::: Bacaan :::
Suasana depan gedung menara kembar terlihat agak semrawut. Sampah berserak disana sini terbawa aliran air hujan yang tiada henti semenjak kami tiba di Kuala Lumpur petang tadi. Di depan pintu gedung banyak orang yang berteduh menunggu hujan reda. Kami masuk melalui pintu tersebut. Fifin memimpin di depan, mencari spot yang bagus untuk kami berfoto. Setelah mencari kesana kemari akhirnya kami tiba di bagian belakang gedung. Lalu kami menuju halaman belakang dimana terdapat kolam yang cukup luas lengkap dengan air mancurnya. Dari sini kita bisa melihat ujung menara yang gemerlap oleh lampu. Lalu kamipun segera berfoto bergantian depan kolam dengan latarbelakang menara kembar.
Gedung KLCC
Menara Kembar Petronas

Setelah puas berfoto, kami memutuskan untuk segera kembali ke mobil. Namun Fifin menahan kami, “Nanti dulu, jangan pulang sekarang. Sebentar lagi ada atraksi air mancur menari. Biasanya tepat pukul 10 malam atraksi itu dimainkan.” Benar saja, tak lama kemudian terdengar lagu berkumandang. Aku hafal betul siapa yang menyanyikannya. Ya, itu suara Siti Nurhalisa dengan lagunya yang terkenal berjudul ‘Cindai’. Dengan iringan lagu tersebut, air mancur pun mulai meliuk-liuk dengan gemulai bak penari yang sedang menarikan tarian indah. Lampu laser warni-warni menambah indah tontonan saat itu. Para pengunjung bersorak riang. Bahkan beberapa orang ikut menari mengikuti irama lagu. Subhanalloh. Pemandangan yang Luar biasa.

Add caption


Setelah dua putaran lagu dimainkan atraksi tarian air mancurpun selesai di sajikan. Lampu-lampu kembali padam. Para pengunjungpun sebagian besar mulai meninggalkan tempat. Beitupun dengan kami. Cukup bagi kami untuk mengobati rasa penasaran mengenai menara kembar di Kuala Lumpur. Kami bergegas kembali ke mobil Fifin yang parkir tidak jauh dari depan gedung. Hujan masih setia menemani. Mobilpun segera meluncur menuju kediaman Fifin. Selama perjalanan, Fifin menunjukkan beberapa gedung yang kami lewati, diantaranya gedung tempat anak-anaknya bersekolah.
:::
Sambung kisah kunjungan ke Menara Kembar Petronas di atas, dimulai tepat setelah kalimat terakhirnya.
::: Materi :::
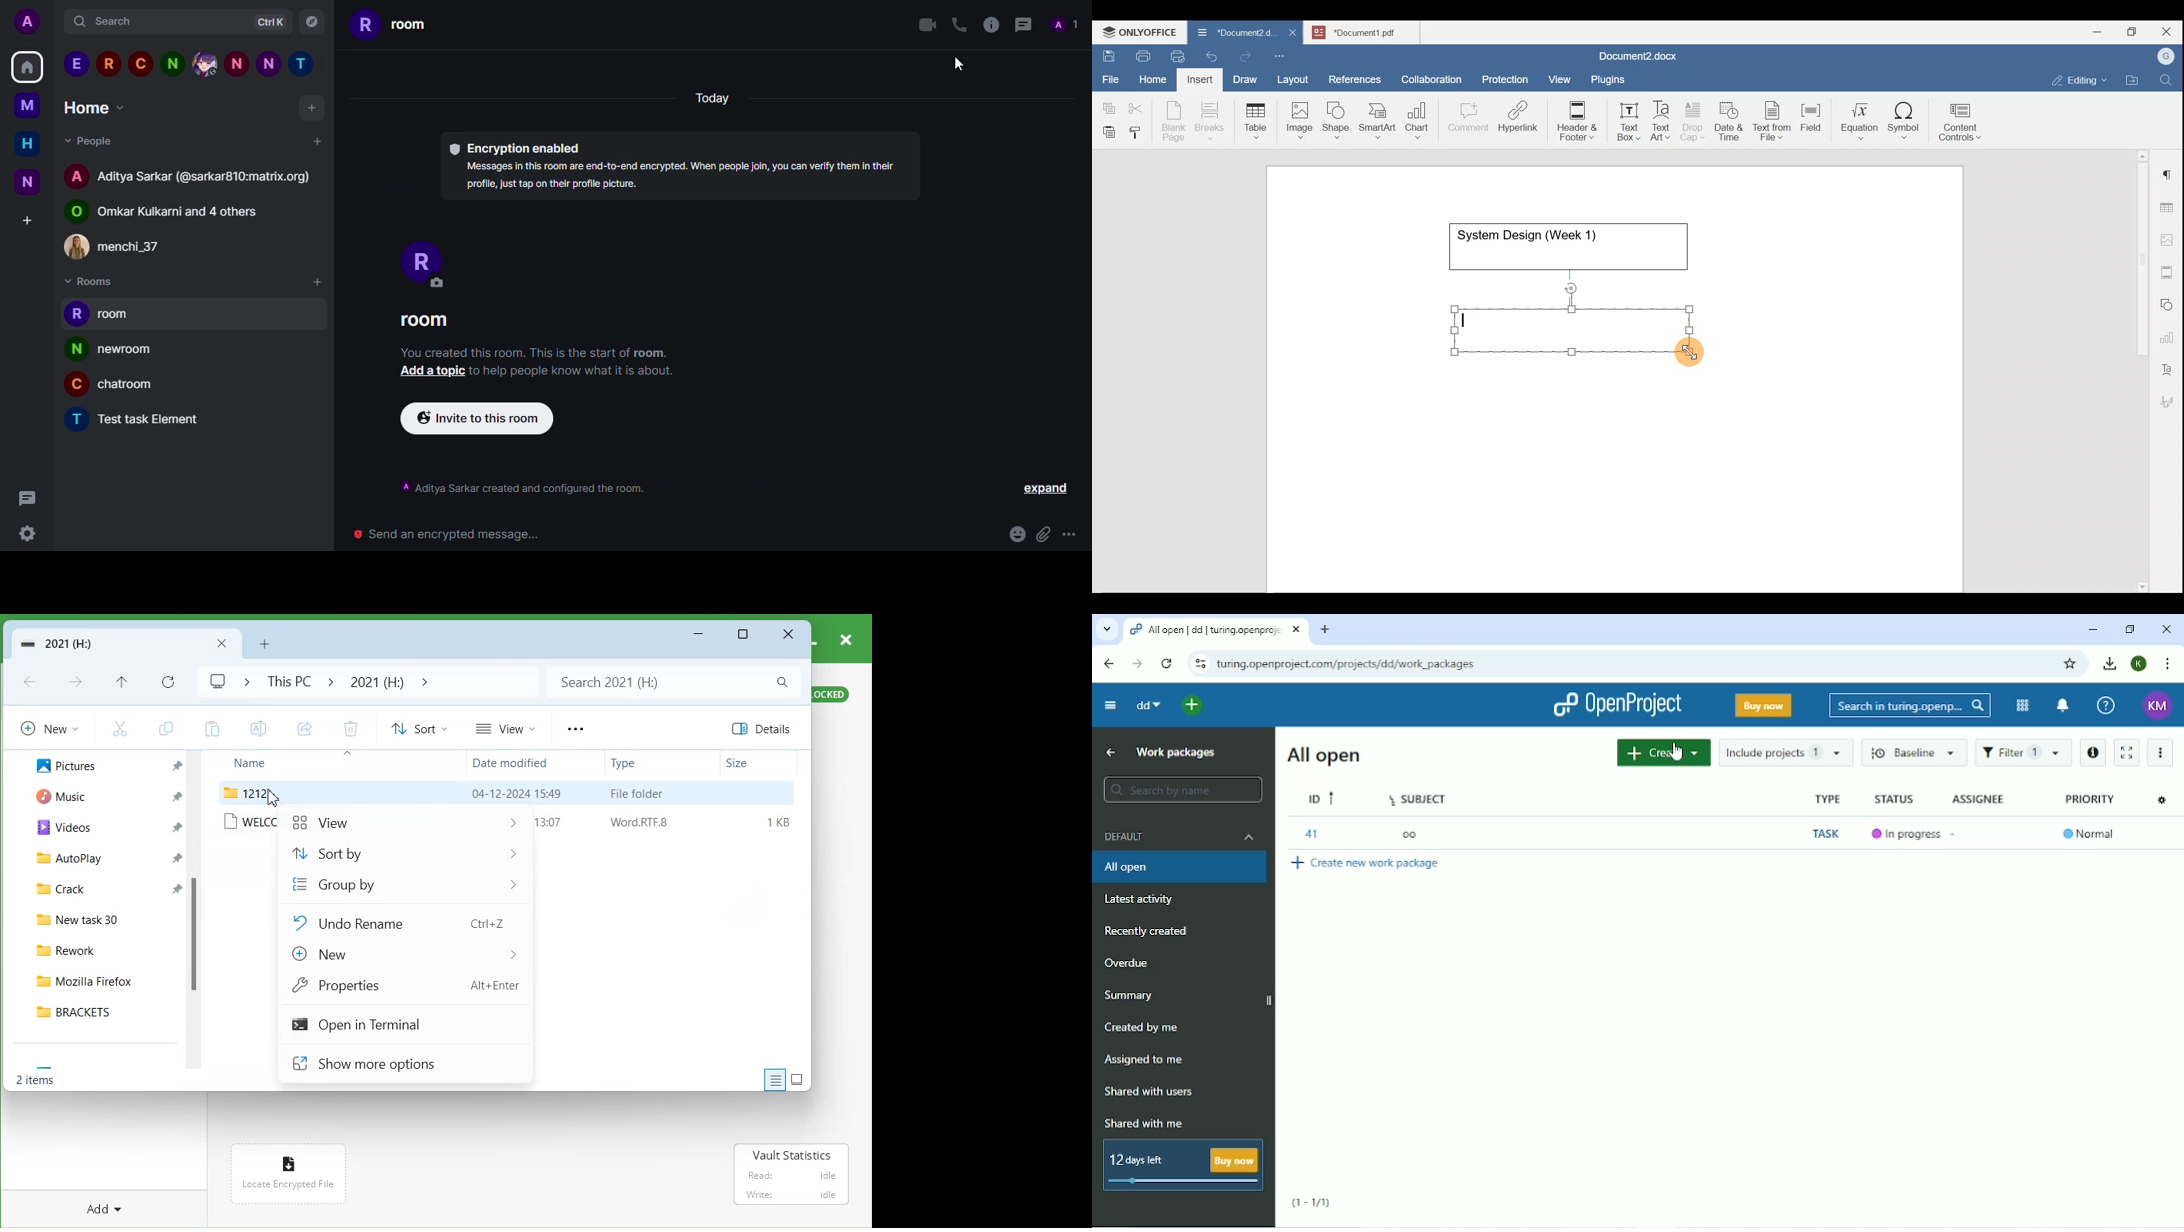 This screenshot has width=2184, height=1232. I want to click on Close document, so click(1293, 34).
:::
▸ Hasil Latihan
Akhirnya kami tiba di apartemen tempat tinggal keluarga Fifin. Kami segera membersihkan diri dan sholat berjamaah. Lalu Fifin mengajak kami menyantap makan malam. Menu yang disajikan adalah menu khas Lebaran. Ada ketupat, opor ayam, rendang daging sapi dan bakso kuah. Setelah makan dan berbincang-bincang beberapa saat, kami segera tidur. Fifin mengingatkan bahwa besok setelah sholat subuh kita harus segera menuju bandara aga tidak terlambat cek in. sebelum pergi tidur, aku menyempatkan diri memandang ke luar jendela, melihat pemandangan kota Kuala Lumpur di malam hari.
Pagi-pagi sekali aku sudah bangun. Aku segera mandi dan berwudhu. Lalu aku membangunkan Daeng dan maba Erna untuk bergantian ke kamar mandi. Sambil menunggu adzan subuh, aku sholat beberapa rakaat. Begitu adzan berkumandang kami segera sholat sunnah dua rakaat, diikuti sholat subuh berjamaah. Setelah sholat kami menyantap sarapan yang disediakan Fifin. Sebetulnya kami belum ingin makan sepagi itu, namun untuk menghormati tuan rumah yang sudah menyediakan makanan, kamipun menyantapnya. Lalu kami mengecek barang-barang bawaan agar tidak ada yang tertinggal. Tidak lupa aku memberikan beberapa oleh-oleh dari tanah air untuk keluarga Fifin. Begitupun dengan Fifin, ia membekali kami dengan beberapa makanan khas produk Malaysia. Indahnya berbagi.
Setelah semua dirasa lengkap, kami berangkat menuju bandara diantar oleh Fifin dan Suaminya. Jalanan masih basah oleh air hujan yang terus mengguyur sepanjang malam. Beruntung pagi ini cuaca cerah. Perjalanan menuju bandara pun lancar. Kami tiba di bandara dengan selamat tanpa ada halangan rintangan. Karena suami Fifin harus berangkat ke tempat kerja, maka Fifinpun hanya mengantar kami sampai depan pintu masuk. Kami saling berpelukan dan mengucapkan terima kasih atas kebaikan keluarga Fifin. Teman yang baik adalah rizki yang tak ternilai. Bersyukur memiliki teman seperti Fifin. Setelah berfoto sejenak Fifinpun pergi meninggalkan kami dengan lambaian tangannya. Kami membalasnya hingga mobil Fififn hilang dari pandangan.

Bersama Fifn.

Dalam Monorel 
Tempat yang kami tuju lebih dulu di bandara adalah tempat penitipan barang untuk mengambil koper besar yang kami titipkan kemarin sore. Setelah koper kami dapatkan, kami bergegas ke konter cek in. Setelah memperoleh boarding pass, kami berjalan menuju pemeriksaan passport. Setelah mendapatkan stempel dari petugas kami harus segera menuju pintu keberangkatan. Untuk meuju kesana, kami harus naik monorel. karena terminal keberangkatan terpisah dengan terminal cek in.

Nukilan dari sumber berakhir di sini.